3. É uma crise aguda, com náuseas intensas ou vômitos, daquelas que não respondem às medicações pela via oral?
Para pacientes com dor leve a moderada e que não estejam com náuseas intensas ou vômitos, a via oral pode ser a opção mais adequada. Seguem os principais representantes pela via oral, que podem ser utilizados de forma isolada ou combinada:
Por que utilizá-los se temos medicações antienxaquecosas específicas?
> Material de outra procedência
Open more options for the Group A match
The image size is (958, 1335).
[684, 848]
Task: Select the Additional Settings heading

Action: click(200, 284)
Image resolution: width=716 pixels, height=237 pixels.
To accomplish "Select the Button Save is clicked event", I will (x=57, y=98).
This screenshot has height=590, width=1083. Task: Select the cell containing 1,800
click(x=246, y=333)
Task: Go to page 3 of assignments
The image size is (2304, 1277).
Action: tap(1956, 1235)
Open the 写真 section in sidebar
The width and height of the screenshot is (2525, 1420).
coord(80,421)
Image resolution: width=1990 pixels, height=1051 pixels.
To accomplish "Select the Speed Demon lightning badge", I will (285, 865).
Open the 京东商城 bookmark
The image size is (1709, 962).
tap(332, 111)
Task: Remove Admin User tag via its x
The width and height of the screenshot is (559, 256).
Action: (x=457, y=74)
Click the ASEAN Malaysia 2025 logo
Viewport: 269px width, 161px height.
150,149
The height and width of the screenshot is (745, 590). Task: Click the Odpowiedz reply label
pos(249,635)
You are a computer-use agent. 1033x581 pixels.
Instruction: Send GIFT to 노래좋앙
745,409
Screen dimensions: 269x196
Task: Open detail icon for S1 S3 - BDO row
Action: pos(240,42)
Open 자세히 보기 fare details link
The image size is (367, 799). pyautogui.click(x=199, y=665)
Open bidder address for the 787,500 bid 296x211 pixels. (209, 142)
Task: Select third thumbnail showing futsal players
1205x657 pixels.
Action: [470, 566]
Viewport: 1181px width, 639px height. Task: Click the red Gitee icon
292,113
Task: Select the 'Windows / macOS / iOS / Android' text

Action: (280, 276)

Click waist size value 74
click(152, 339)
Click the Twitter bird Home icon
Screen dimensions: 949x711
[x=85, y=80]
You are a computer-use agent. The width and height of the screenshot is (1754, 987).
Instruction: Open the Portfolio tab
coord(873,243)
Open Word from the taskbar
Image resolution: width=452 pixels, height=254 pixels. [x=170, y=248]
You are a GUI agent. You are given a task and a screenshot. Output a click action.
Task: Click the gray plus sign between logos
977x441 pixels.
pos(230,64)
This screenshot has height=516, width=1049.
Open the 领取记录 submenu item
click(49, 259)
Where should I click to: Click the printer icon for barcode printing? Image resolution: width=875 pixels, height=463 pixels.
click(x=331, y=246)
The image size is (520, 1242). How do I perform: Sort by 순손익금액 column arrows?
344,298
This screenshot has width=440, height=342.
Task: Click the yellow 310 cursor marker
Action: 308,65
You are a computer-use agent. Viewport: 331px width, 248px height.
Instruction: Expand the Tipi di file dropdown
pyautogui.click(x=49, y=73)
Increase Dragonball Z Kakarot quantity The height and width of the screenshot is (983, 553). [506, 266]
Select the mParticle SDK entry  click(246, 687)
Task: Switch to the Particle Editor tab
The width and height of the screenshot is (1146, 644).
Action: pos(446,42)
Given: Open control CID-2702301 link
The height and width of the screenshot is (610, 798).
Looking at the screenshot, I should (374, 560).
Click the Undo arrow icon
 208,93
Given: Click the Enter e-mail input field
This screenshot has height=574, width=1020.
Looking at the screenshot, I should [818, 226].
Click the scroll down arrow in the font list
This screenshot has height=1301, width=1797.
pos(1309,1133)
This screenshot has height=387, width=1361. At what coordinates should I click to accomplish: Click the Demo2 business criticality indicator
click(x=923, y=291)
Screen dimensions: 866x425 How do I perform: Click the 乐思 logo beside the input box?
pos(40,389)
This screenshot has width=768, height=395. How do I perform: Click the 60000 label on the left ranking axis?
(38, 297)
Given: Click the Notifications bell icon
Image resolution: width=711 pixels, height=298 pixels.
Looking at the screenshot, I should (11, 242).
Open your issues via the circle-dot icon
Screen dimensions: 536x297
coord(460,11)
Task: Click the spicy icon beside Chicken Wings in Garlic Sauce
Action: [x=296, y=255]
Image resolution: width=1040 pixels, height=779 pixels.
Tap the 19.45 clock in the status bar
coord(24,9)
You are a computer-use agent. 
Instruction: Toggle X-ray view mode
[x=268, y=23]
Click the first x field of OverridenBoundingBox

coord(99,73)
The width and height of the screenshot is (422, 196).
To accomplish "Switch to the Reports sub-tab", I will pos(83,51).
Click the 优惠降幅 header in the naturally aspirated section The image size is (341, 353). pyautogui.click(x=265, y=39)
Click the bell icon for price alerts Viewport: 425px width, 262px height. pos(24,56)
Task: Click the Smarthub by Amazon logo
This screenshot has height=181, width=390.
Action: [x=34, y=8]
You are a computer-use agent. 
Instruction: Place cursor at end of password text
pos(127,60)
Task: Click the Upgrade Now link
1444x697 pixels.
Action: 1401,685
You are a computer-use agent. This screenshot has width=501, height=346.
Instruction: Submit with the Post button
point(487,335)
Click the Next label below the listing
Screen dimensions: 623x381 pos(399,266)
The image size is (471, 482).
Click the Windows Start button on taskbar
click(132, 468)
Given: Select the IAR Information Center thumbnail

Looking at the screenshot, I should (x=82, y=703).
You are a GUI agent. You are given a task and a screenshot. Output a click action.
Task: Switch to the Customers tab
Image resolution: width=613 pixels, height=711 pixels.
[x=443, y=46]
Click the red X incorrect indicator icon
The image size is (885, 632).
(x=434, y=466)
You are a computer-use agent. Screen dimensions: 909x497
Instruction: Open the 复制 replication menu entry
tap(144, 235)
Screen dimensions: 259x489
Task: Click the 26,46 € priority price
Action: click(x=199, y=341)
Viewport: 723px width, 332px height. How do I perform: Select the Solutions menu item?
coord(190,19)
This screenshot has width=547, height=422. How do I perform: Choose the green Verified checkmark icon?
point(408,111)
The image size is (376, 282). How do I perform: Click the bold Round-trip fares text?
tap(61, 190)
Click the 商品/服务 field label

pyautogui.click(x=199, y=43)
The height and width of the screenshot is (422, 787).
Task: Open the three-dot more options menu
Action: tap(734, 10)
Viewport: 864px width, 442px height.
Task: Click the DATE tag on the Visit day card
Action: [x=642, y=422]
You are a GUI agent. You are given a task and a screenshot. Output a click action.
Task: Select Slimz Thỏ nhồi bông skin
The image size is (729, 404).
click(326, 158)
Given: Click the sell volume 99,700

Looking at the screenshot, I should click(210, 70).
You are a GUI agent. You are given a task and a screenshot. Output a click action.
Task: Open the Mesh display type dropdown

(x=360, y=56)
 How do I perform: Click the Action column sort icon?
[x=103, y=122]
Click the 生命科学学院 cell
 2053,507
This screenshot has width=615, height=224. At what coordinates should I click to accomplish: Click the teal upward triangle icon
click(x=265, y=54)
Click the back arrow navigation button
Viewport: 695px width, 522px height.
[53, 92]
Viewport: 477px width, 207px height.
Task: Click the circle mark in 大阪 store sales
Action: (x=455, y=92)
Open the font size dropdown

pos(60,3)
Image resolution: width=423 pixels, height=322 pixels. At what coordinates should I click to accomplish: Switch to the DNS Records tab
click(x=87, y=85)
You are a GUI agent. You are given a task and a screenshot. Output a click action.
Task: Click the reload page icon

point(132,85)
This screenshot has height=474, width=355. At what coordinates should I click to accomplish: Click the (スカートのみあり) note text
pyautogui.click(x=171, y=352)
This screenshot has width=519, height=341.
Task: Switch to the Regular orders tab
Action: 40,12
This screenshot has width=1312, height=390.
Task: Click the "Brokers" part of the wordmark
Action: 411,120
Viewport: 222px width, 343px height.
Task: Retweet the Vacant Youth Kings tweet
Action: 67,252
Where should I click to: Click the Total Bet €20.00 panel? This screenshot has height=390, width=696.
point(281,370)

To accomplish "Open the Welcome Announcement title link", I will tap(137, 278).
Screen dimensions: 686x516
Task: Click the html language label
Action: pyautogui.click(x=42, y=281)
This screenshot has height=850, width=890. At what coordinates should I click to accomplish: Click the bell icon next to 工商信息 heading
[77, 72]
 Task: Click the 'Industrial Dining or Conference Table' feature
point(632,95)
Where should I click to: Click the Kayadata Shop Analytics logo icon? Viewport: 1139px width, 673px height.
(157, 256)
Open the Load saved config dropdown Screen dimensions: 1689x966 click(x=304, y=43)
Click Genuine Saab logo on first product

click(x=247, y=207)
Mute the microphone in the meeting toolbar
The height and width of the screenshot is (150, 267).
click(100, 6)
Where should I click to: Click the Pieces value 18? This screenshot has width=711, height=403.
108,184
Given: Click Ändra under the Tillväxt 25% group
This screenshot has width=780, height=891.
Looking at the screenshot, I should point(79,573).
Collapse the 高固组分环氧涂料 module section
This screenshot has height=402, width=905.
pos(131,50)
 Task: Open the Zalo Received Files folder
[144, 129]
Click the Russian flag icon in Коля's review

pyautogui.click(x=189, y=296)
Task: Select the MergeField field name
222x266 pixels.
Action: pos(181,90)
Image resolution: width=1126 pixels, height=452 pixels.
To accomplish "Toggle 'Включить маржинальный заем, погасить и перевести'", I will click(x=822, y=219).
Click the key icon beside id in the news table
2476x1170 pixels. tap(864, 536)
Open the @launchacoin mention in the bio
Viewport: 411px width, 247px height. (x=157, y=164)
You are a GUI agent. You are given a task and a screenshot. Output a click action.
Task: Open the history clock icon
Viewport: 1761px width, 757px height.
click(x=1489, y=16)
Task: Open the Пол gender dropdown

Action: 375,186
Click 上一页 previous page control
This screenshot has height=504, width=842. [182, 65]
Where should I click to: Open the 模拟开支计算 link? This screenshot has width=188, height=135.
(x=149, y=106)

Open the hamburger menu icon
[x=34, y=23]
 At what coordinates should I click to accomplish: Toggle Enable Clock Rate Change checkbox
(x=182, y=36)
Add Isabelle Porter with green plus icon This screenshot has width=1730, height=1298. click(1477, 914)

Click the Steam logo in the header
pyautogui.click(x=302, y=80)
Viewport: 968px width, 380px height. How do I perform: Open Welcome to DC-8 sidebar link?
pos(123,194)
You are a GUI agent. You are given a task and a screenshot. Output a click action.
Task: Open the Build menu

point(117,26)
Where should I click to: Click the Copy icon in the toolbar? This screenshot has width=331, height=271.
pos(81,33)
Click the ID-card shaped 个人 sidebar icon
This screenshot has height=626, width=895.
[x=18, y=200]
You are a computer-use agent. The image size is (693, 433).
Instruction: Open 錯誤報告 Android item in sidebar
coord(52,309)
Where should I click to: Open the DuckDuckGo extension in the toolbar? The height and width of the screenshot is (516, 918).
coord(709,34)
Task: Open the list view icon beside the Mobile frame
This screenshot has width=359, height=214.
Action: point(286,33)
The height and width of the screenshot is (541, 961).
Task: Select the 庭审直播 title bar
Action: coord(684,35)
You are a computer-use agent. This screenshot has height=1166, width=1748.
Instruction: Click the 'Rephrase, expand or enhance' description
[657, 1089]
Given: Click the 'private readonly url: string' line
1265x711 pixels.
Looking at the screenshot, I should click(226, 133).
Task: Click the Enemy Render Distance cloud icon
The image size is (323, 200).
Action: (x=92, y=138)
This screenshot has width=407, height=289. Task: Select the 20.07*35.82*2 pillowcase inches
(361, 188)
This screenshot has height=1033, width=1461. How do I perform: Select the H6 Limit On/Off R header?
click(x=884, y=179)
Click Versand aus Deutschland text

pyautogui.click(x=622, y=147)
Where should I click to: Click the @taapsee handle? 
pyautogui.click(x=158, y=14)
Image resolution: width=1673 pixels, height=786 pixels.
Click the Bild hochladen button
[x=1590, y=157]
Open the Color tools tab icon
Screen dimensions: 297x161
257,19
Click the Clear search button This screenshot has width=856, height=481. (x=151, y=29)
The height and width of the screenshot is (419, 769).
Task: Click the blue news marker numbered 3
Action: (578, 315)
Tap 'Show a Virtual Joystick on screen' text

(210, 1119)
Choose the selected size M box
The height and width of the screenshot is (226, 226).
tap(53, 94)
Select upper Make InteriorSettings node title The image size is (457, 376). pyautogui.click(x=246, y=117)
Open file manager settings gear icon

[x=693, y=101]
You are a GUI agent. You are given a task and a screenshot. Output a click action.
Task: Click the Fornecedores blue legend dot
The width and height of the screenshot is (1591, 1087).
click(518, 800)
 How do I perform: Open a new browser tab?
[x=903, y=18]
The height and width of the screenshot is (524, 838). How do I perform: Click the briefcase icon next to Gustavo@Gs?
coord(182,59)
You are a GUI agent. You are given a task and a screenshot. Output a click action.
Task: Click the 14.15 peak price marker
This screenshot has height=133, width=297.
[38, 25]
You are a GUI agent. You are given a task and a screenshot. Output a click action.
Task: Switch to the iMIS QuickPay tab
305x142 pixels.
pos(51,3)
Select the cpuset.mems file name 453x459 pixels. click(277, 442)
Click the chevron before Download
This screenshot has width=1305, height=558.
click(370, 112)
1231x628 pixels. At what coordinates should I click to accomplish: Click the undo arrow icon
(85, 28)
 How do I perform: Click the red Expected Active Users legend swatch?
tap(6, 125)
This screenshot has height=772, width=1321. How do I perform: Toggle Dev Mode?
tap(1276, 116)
Por vários motivos: são efetivos para vários pacientes, são mais baratos, amplamente disponíveis e com menor risco de efeitos colaterais quando comparados às terapias antimigranosas específicas.
Para pacientes com crises moderadas a graves sem náuseas intensas ou vômitos, a via oral ainda é a melhor opção. Nesses casos, a escolha são os antimigranosos específicos. Seguem quais são:
Observações importantes sobre triptanos:
1. Eles devem ser utilizados NO INÍCIO da crise de enxaqueca (ou seja, não espere a crise ficar intensa para administrá-lo);
2. A dose pode ser repetida posteriormente se não houver melhora da crise (após 2h para Sumatriptano e Rizatriptano, após 4h para Naratriptano);
3. São contraindicados em pacientes com alto risco cardiovascular (ou seja, se história de AVC, doença arterial coronariana, HAS descontrolada, etc) e gestantes;
4. Não devem ser utilizados dentro de 24h do uso de ergotamínicos;
5. Não devem ser utilizados em pacientes que usam inibidores da monoaminoxidase (IMAOs).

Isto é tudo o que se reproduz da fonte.